What this task involves: Every line from the one with "Toggle visibility checkbox" to the one with "The image size is (1200, 960).", including those two, is to be copied exactly; all other lines of the entries below are left out.

Recorded information:
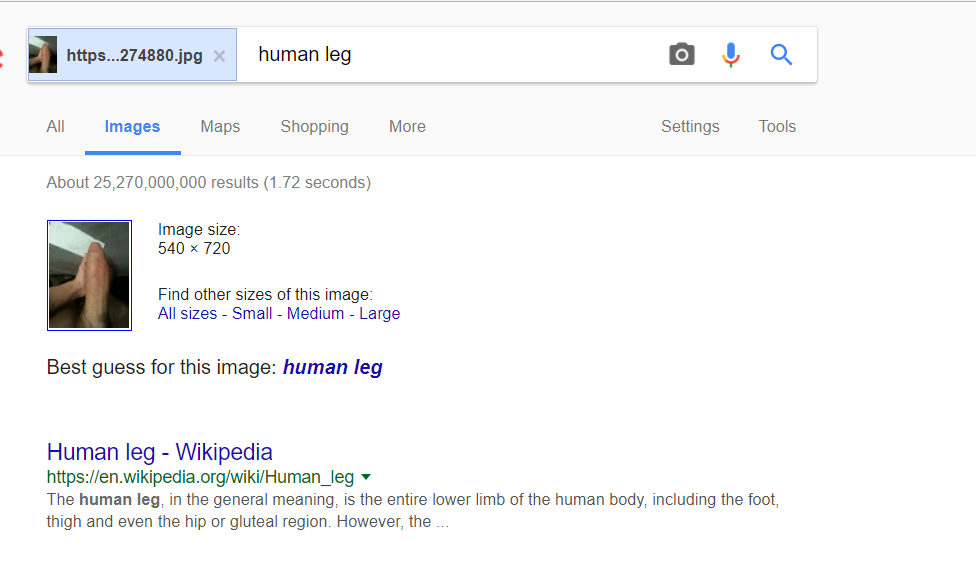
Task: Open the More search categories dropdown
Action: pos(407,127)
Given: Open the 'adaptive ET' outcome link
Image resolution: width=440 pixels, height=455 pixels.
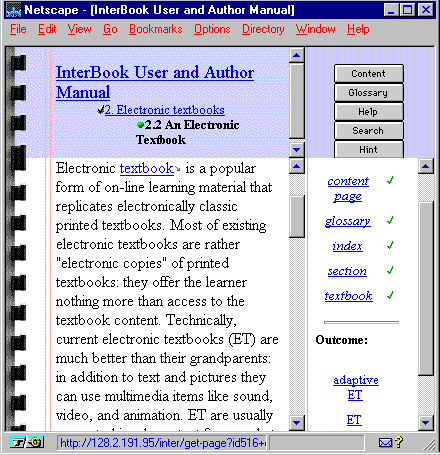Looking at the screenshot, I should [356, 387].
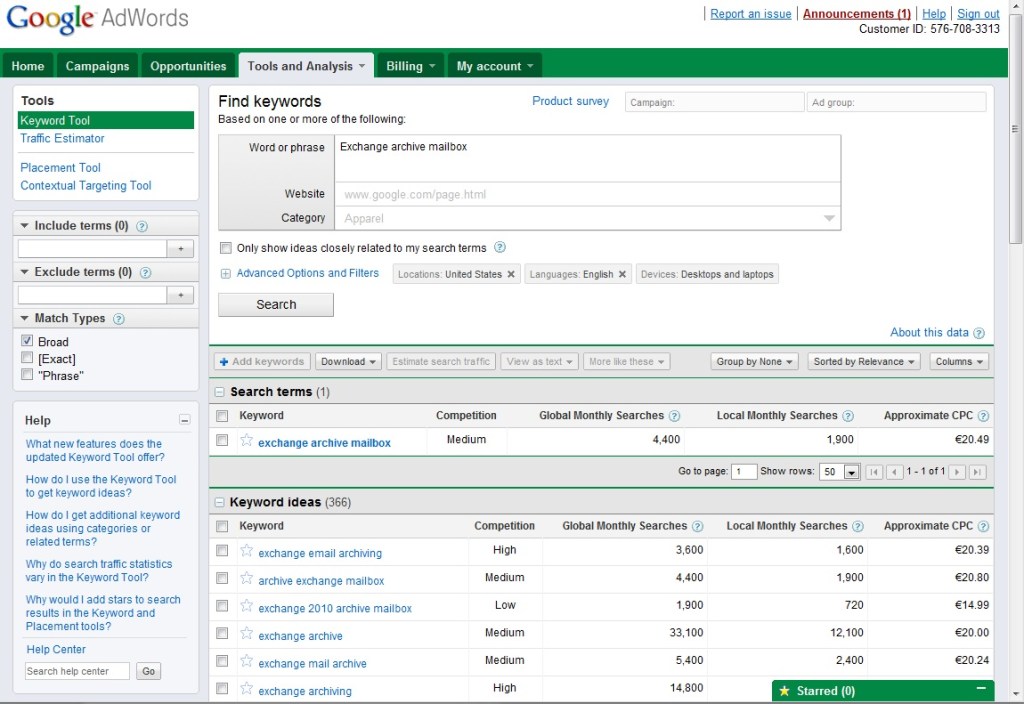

* * *

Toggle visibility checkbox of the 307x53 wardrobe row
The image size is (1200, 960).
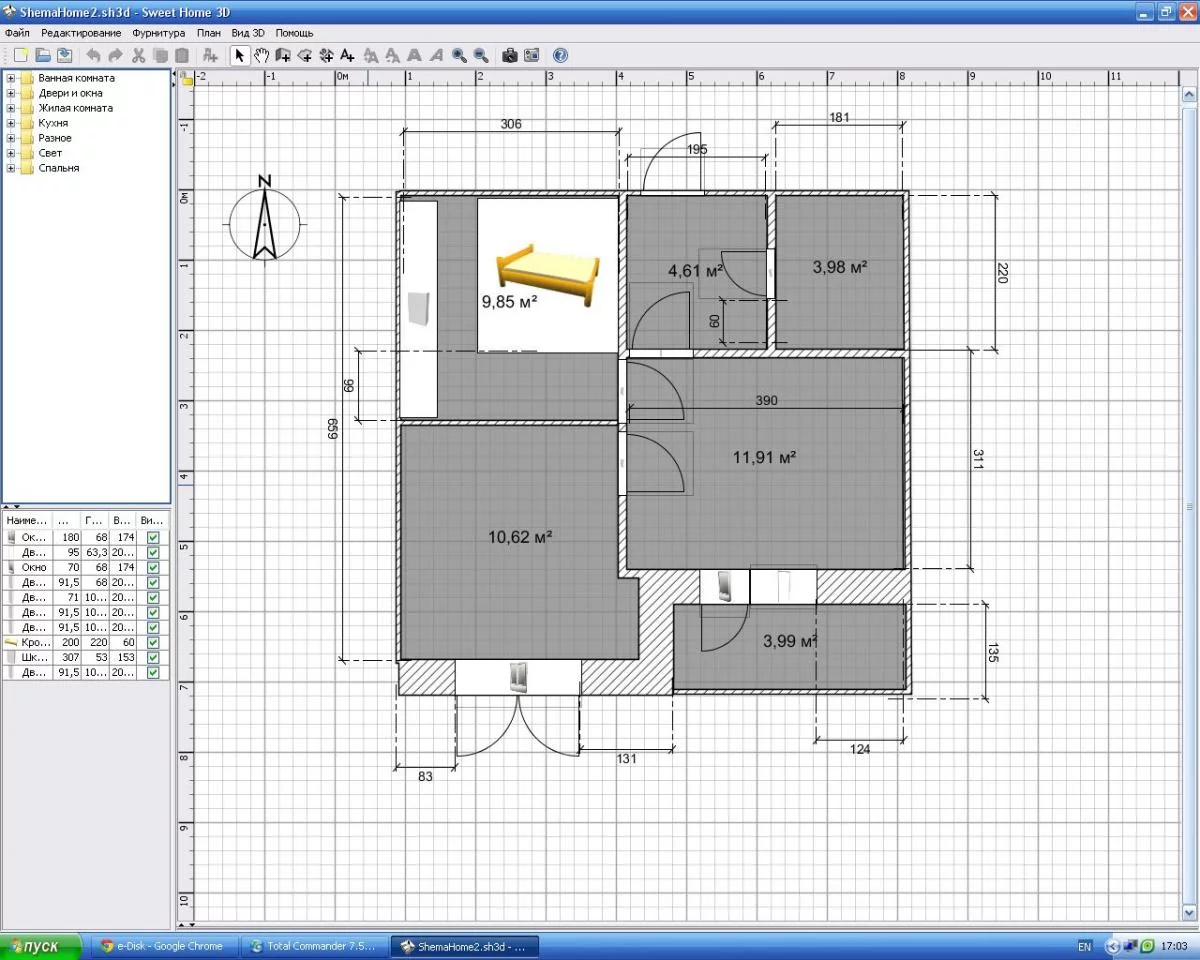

Solution to this problem:
Toggle visibility checkbox of the 307x53 wardrobe row
The image size is (1200, 960).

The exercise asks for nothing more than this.